## Given request
Reproduce every line of the listing below word for word, omitting the pictures.

[Text and item location entries]
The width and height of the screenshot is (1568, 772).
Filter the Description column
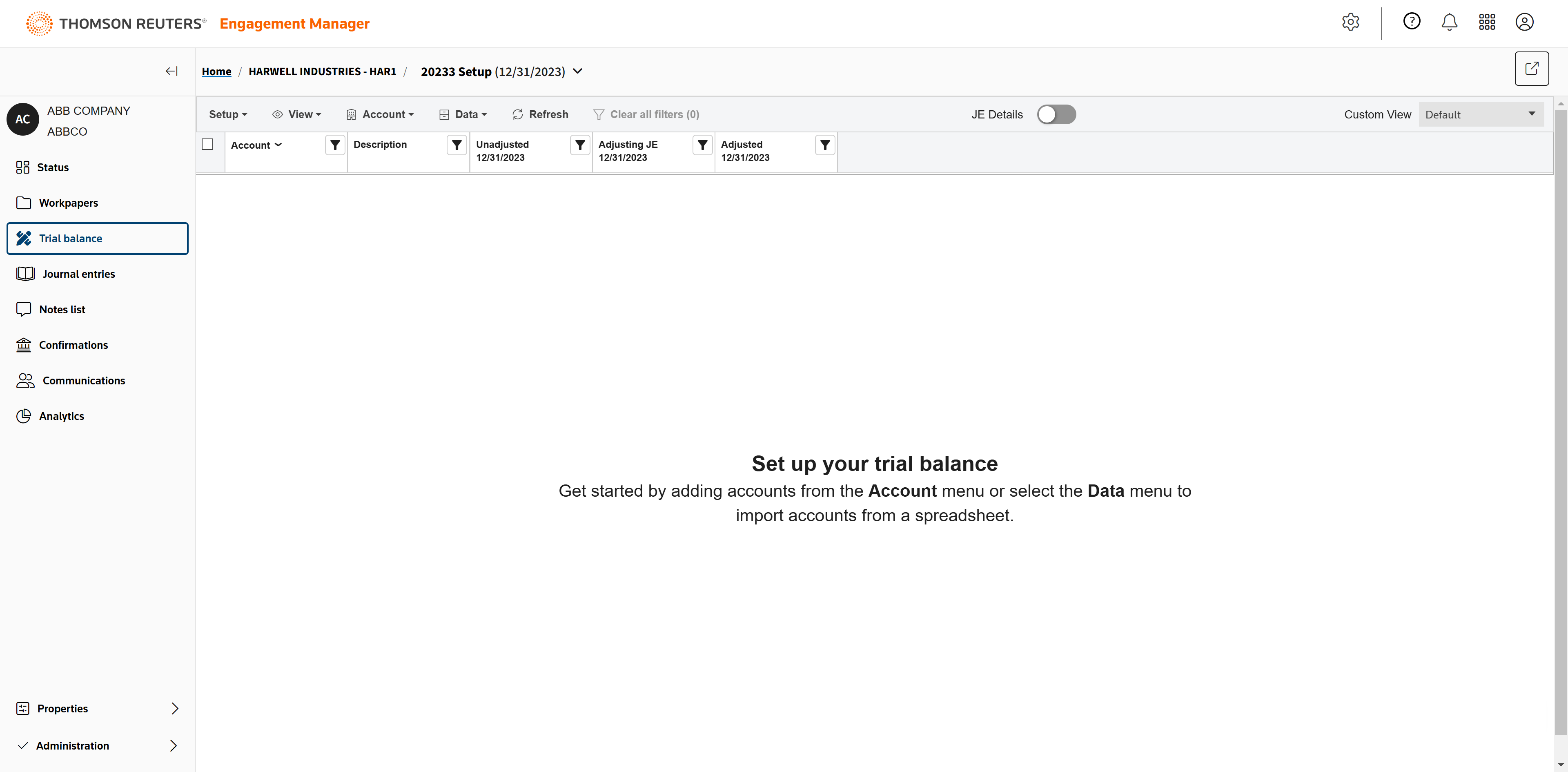[x=457, y=145]
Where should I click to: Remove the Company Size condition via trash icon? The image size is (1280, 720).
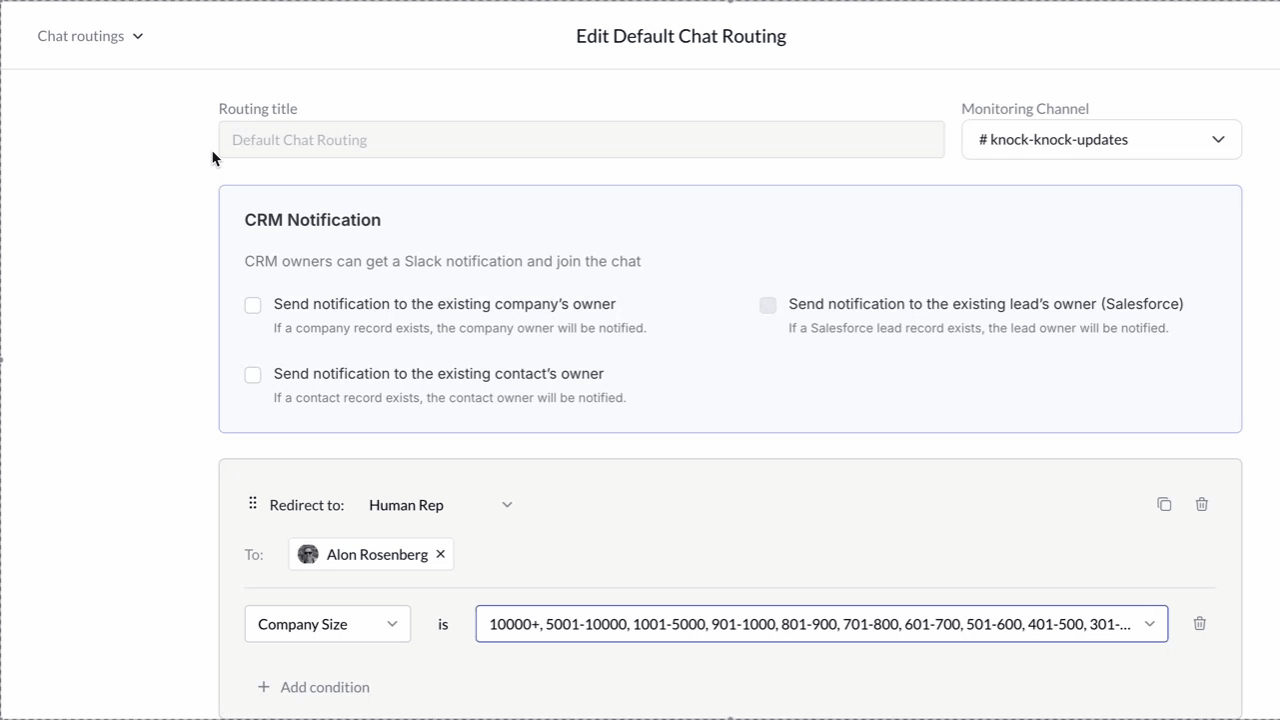(1199, 623)
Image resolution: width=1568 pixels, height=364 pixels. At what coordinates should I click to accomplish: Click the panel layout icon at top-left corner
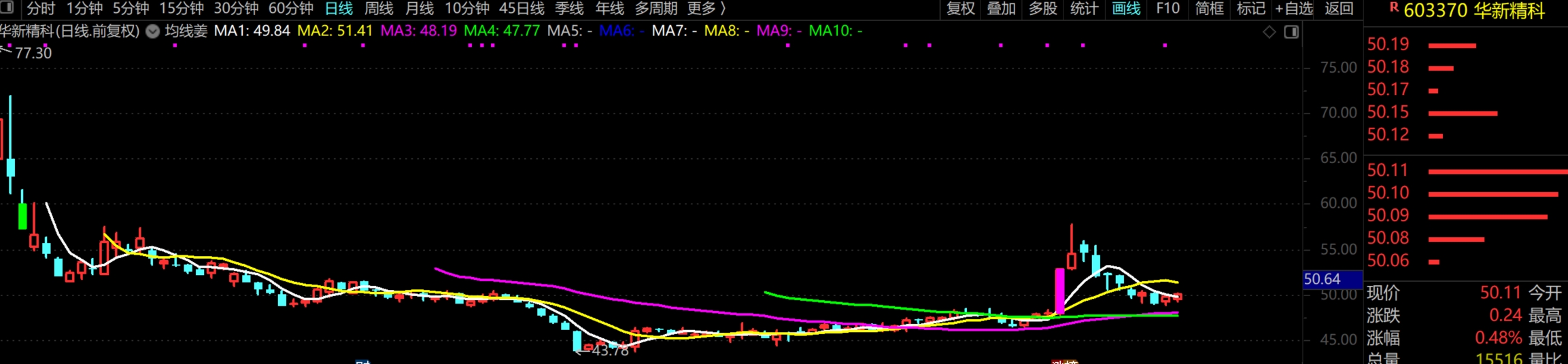tap(8, 7)
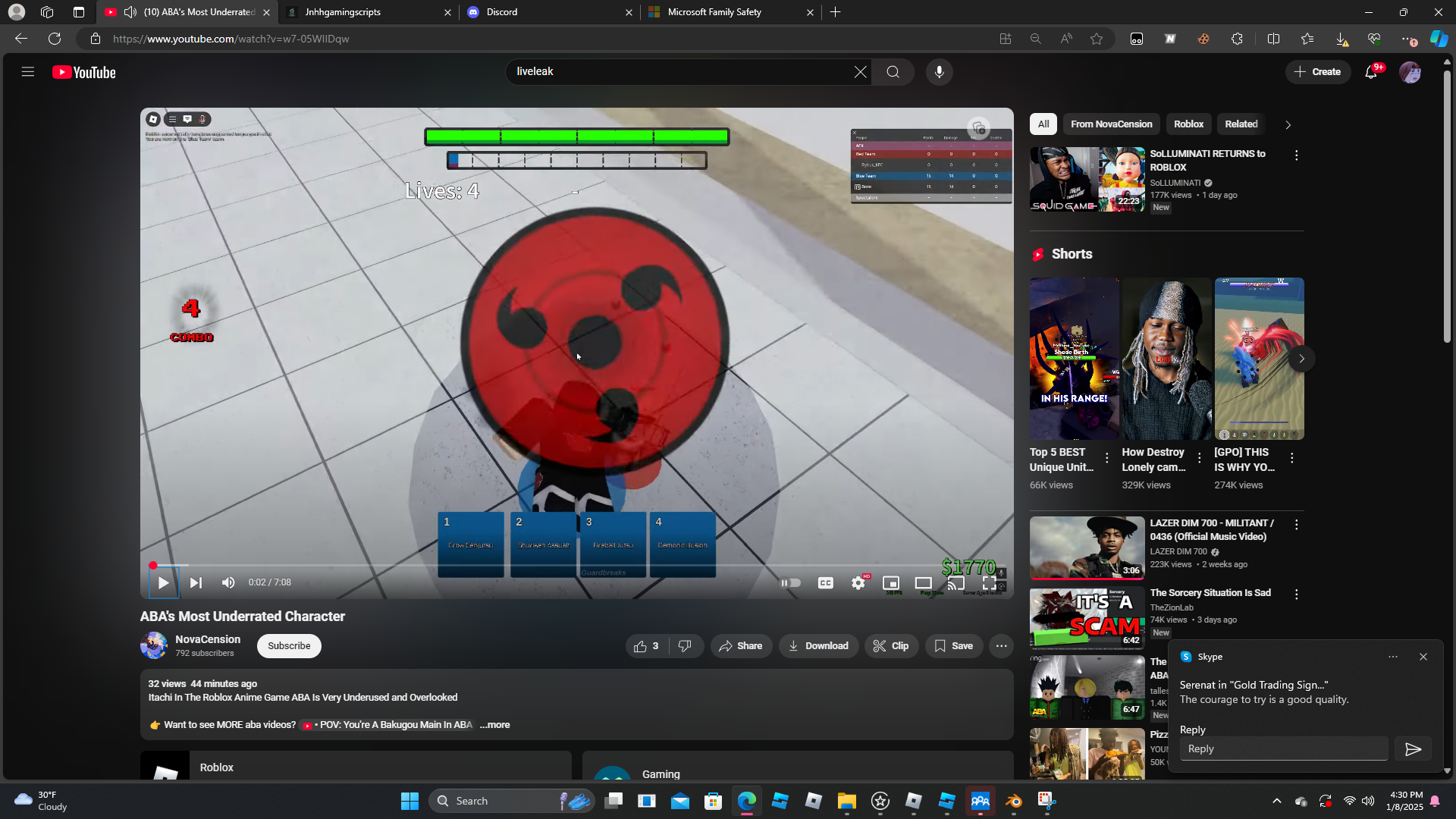Subscribe to NovaCension channel
1456x819 pixels.
(289, 646)
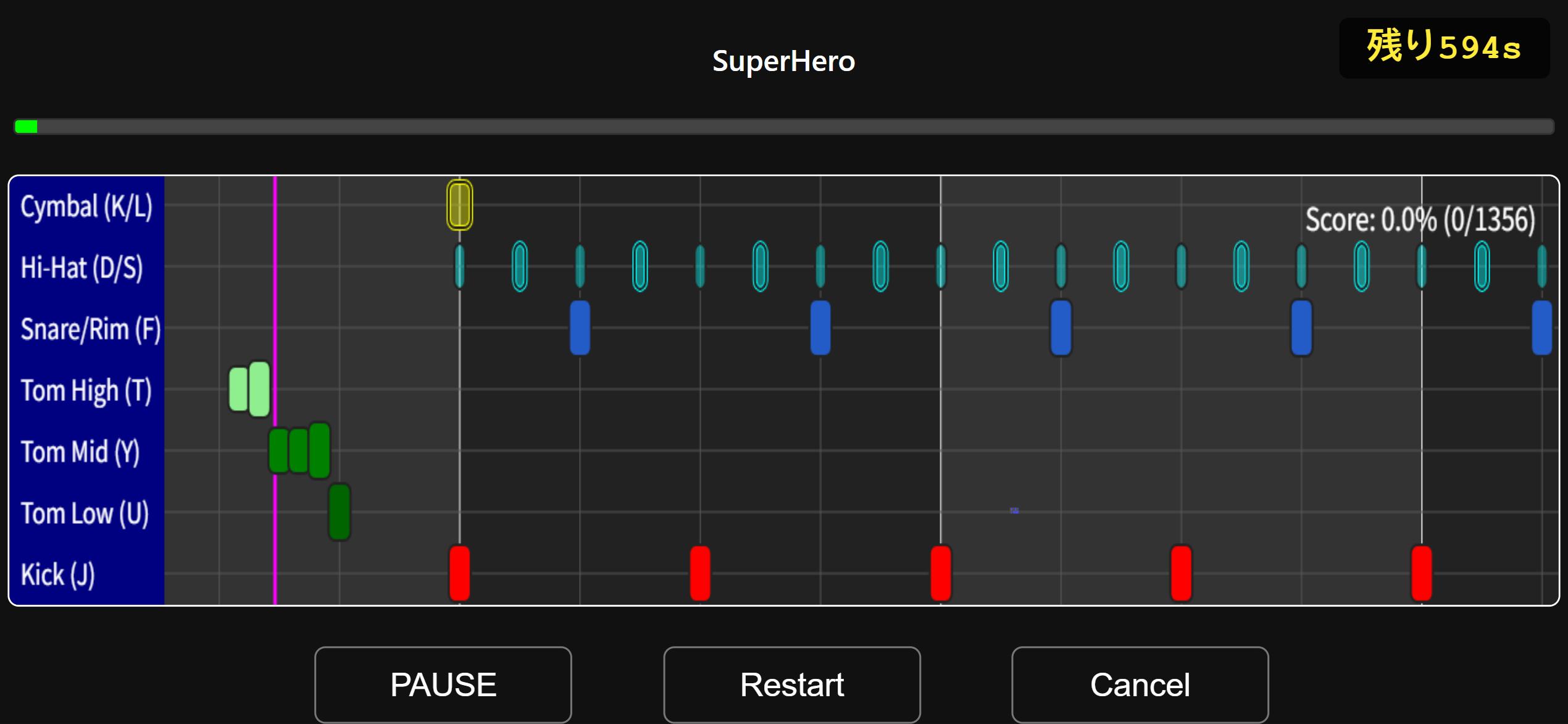This screenshot has height=724, width=1568.
Task: Click the Snare/Rim (F) lane label
Action: tap(90, 329)
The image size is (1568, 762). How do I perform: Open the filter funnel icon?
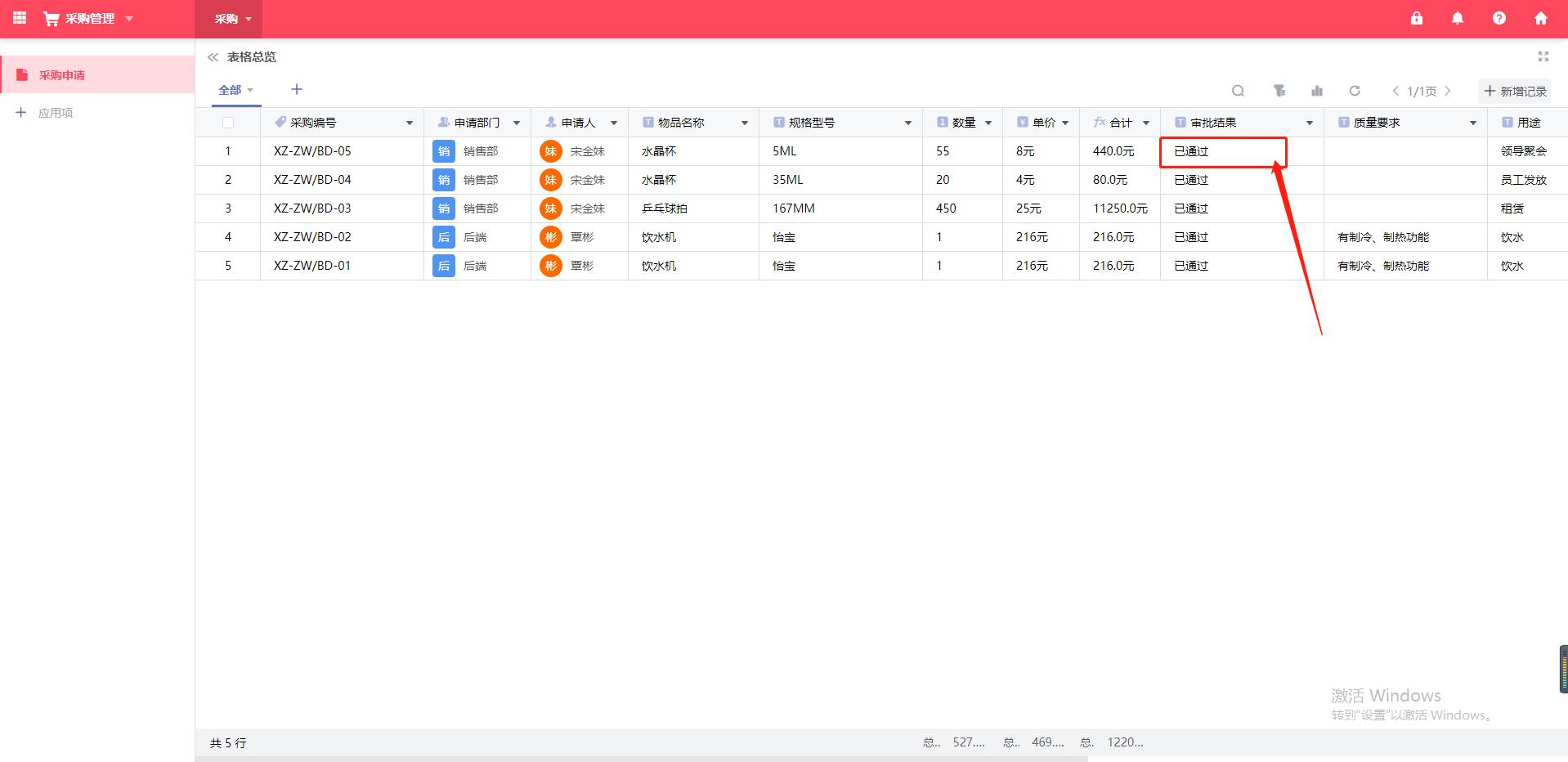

## Output
The width and height of the screenshot is (1568, 772).
Filter the Description column
[x=457, y=145]
Where should I click to: Remove the Company Size condition via trash icon? The image size is (1280, 720).
(1199, 623)
Image resolution: width=1568 pixels, height=364 pixels. At what coordinates should I click to accomplish: Click the panel layout icon at top-left corner
tap(8, 7)
Subscribe to NovaCension channel
1456x819 pixels.
(289, 646)
This screenshot has height=724, width=1568.
Task: Click the Snare/Rim (F) lane label
Action: tap(90, 329)
The image size is (1568, 762). How do I perform: Open the filter funnel icon?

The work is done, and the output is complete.